Over the Memorial Day weekend, when America honors its military fallen dead, the nation was gripped by the story of a young boy who had wandered past barriers and fallen into the Cincinnati Zoo gorilla enclosure. An anxious mom, visitors and zoo staff looked on in fear as the 450 pound gorilla manipulated the tiny child through the enclosure’s running stream as if he was a toy. Within minutes, zoo management decided the boy’s life was in imminent danger. They then had the primate killed. The boy was rescued suffering only minor injuries. End of story? Not by a long shot!

Next came the second guessing, the hindsight wisdom, the advocacy groups, followed by strident messages and the heated debate questioning the primacy of human life over animal life. I assume most people would consider the life of the child must take precedence over the life of the gorilla. But there is a segment of the population for whom there is no such hierarchy in which human life is neither superior to animal life nor has the right to exercise dominion over all other living things. The line of demarcation is brightest for those who believe the Genesis account of creation.

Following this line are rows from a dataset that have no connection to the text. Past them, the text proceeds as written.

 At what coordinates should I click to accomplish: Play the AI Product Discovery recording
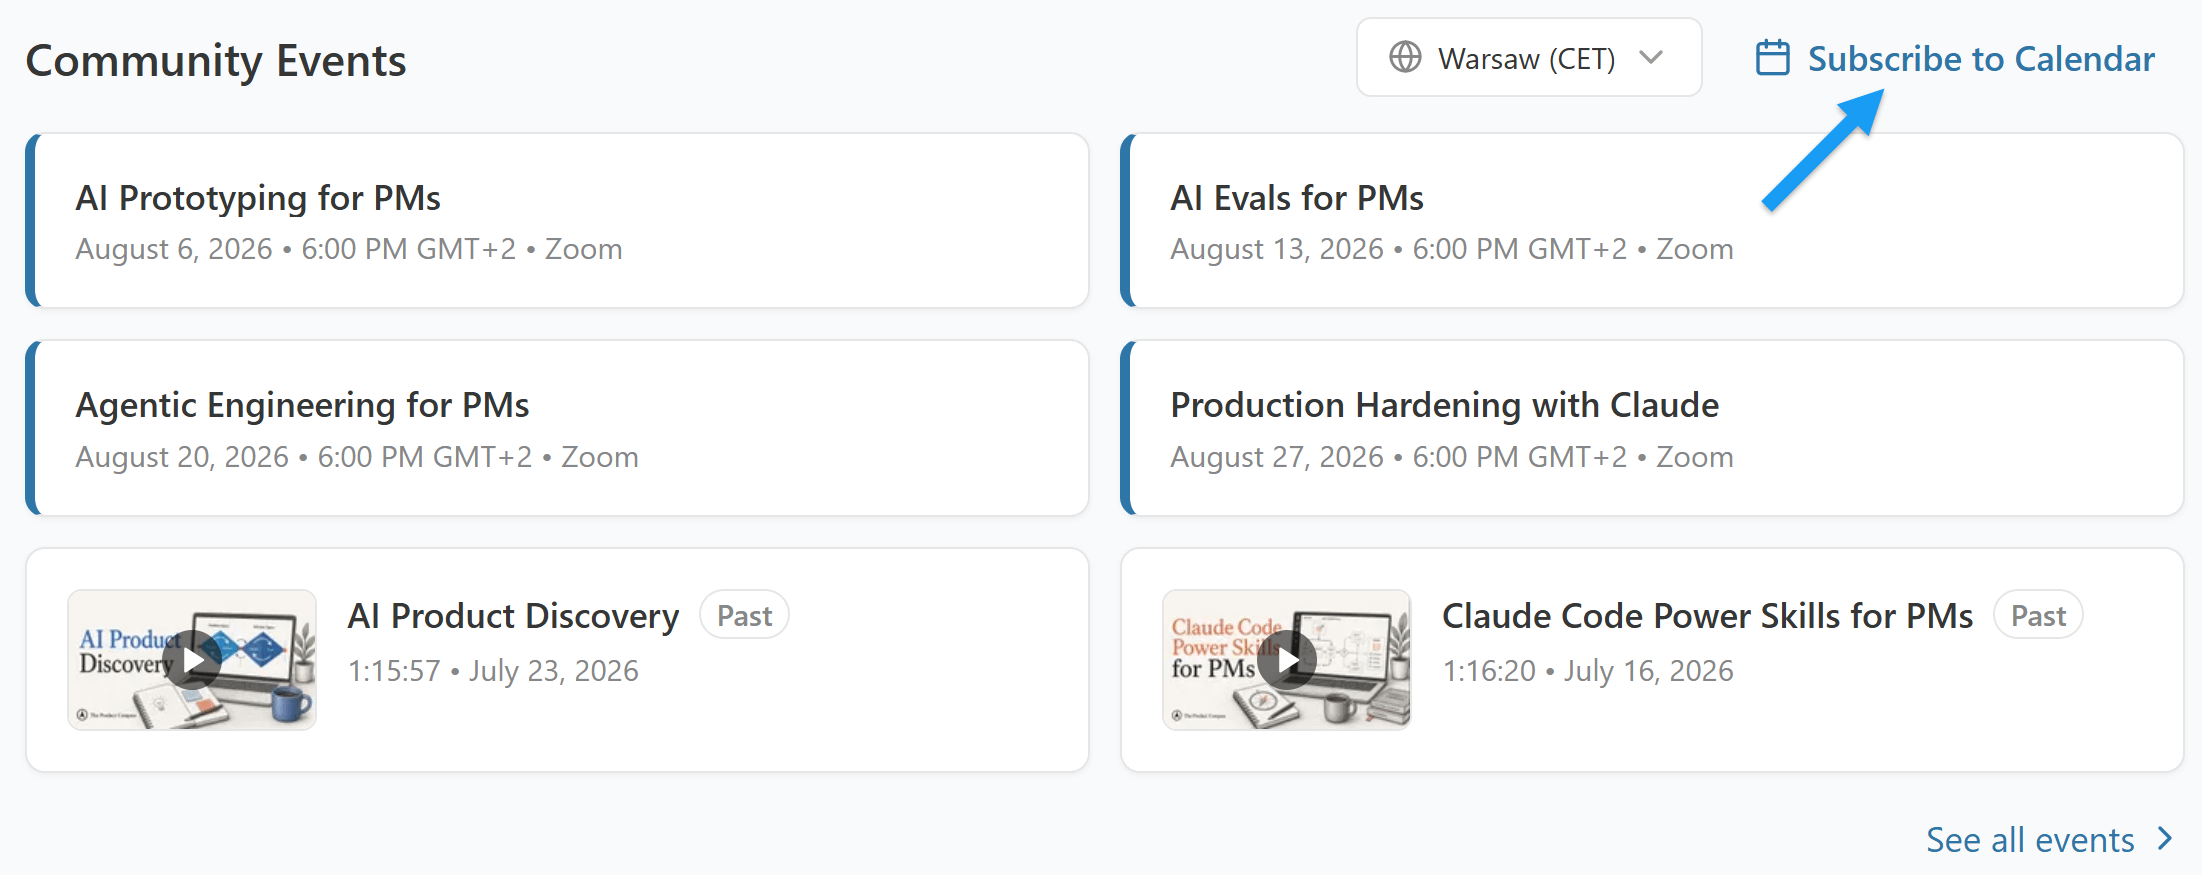192,660
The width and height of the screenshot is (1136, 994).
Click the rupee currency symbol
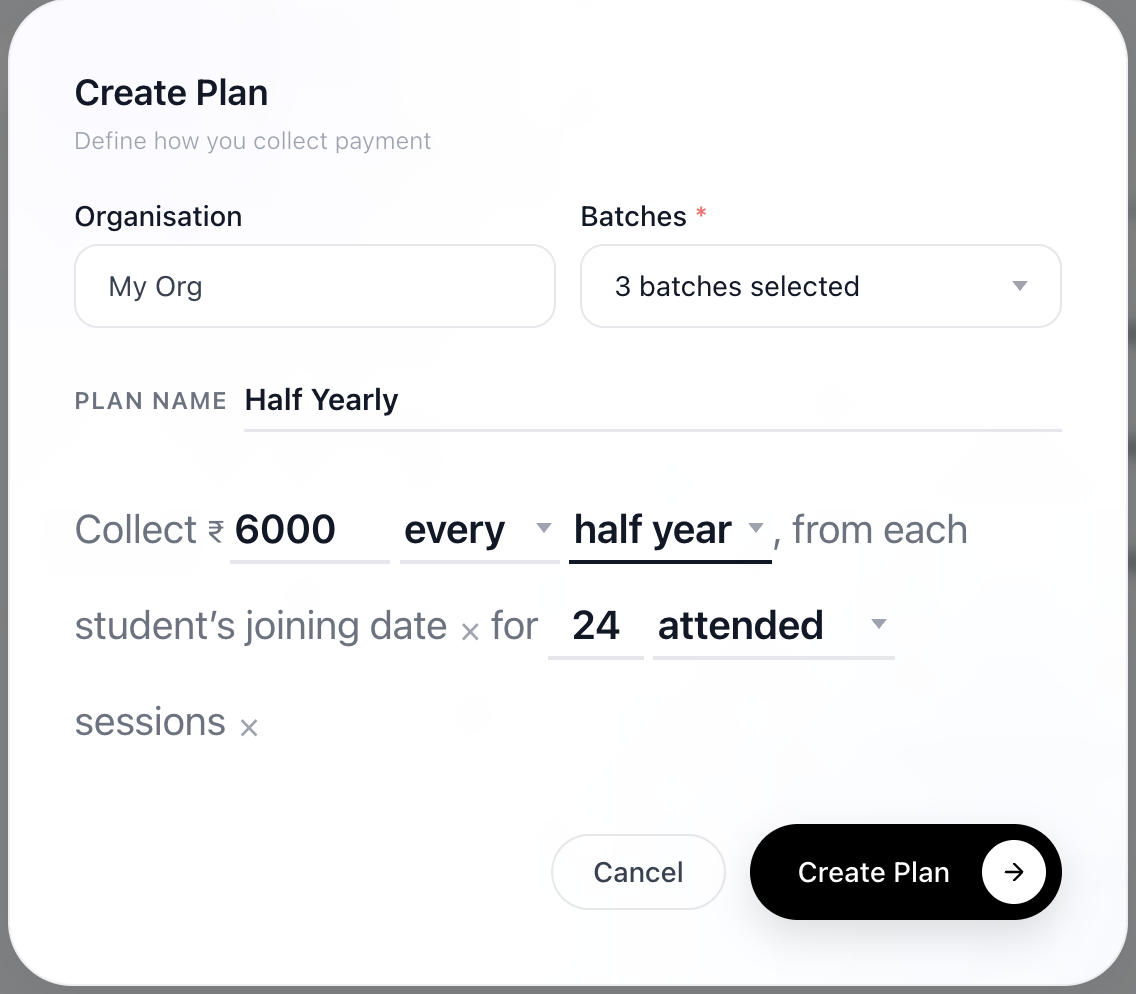pyautogui.click(x=216, y=532)
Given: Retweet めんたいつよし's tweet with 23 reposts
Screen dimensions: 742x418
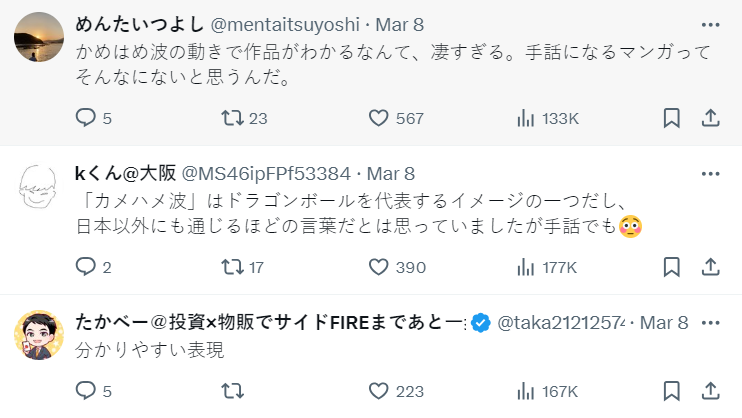Looking at the screenshot, I should coord(231,118).
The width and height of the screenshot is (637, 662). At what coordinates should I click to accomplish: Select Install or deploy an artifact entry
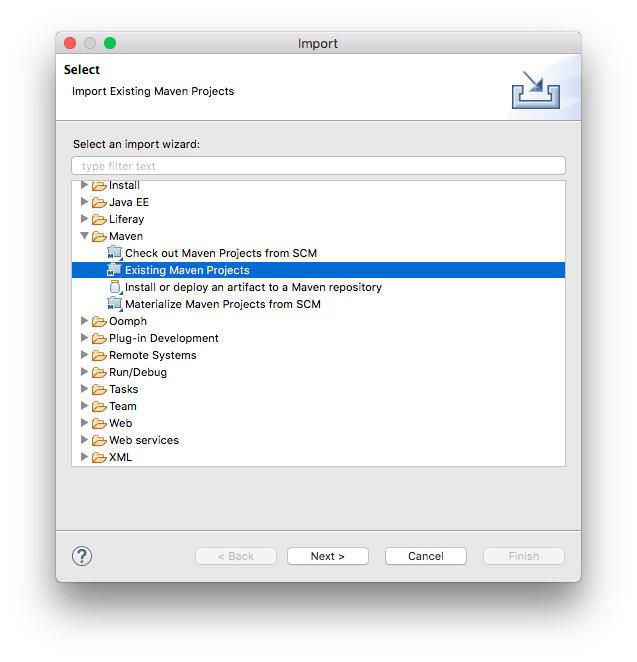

Genesis 1:26 King James Version And God said, Let us make man in our image, after our likeness: and let them have dominion over the fish of the sea, and over the fowl of the air, and over the cattle, and over all the earth, and over every creeping thing that creepeth upon the earth.”

In His decree for humans’ “higher role” God also determined man’s higher responsibility to nurture and care for all living things. In God’s economy all life is sacred and precious, but He holds human life as distinctive and set apart from that of animal life because He endued humanity with a living soul. It is that soul, which is eternal in nature, that purposed Christ to Earth. He came to “seek and to save” us from sin and death! God did not give animal life the ability to choose between good and evil, right and wrong. Instead, He gave them the sense of instinct, i.e. behavior that is unlearned, complex, impulsive and powerful.

The gorilla in the Cincinnati Zoo was doing what came naturally. Humans in authority at the zoo used their God given intelligence based on experience to determine that the gorilla’s instinctive actions was a threat to the life of the child, consequently they ordered the primate killed. Life is neither a movie nor a fairytale in which there’s always a happy ending. In this situation a child is alive to live his life with the potential to go on to greatness: Happy! A beloved animal lost his life so that the child would live: Sad! Sad for the people who loved him, sad for those who in their best judgment determined he must die.

We Christians understand that trade off in an even deeper way. Our savior gave up His life that we might live. It was His great love that allowed for that transaction to take place. “Good Friday” was ‘sad’, but then came Sunday – and the Resurrection – “oh happy day”!

Jesus said “I am the resurrection, and the life: he that believeth in me, though he were dead, yet shall he live and whosoever liveth and believeth in me shall never die.” (John 11:25, 26). Do you believe this?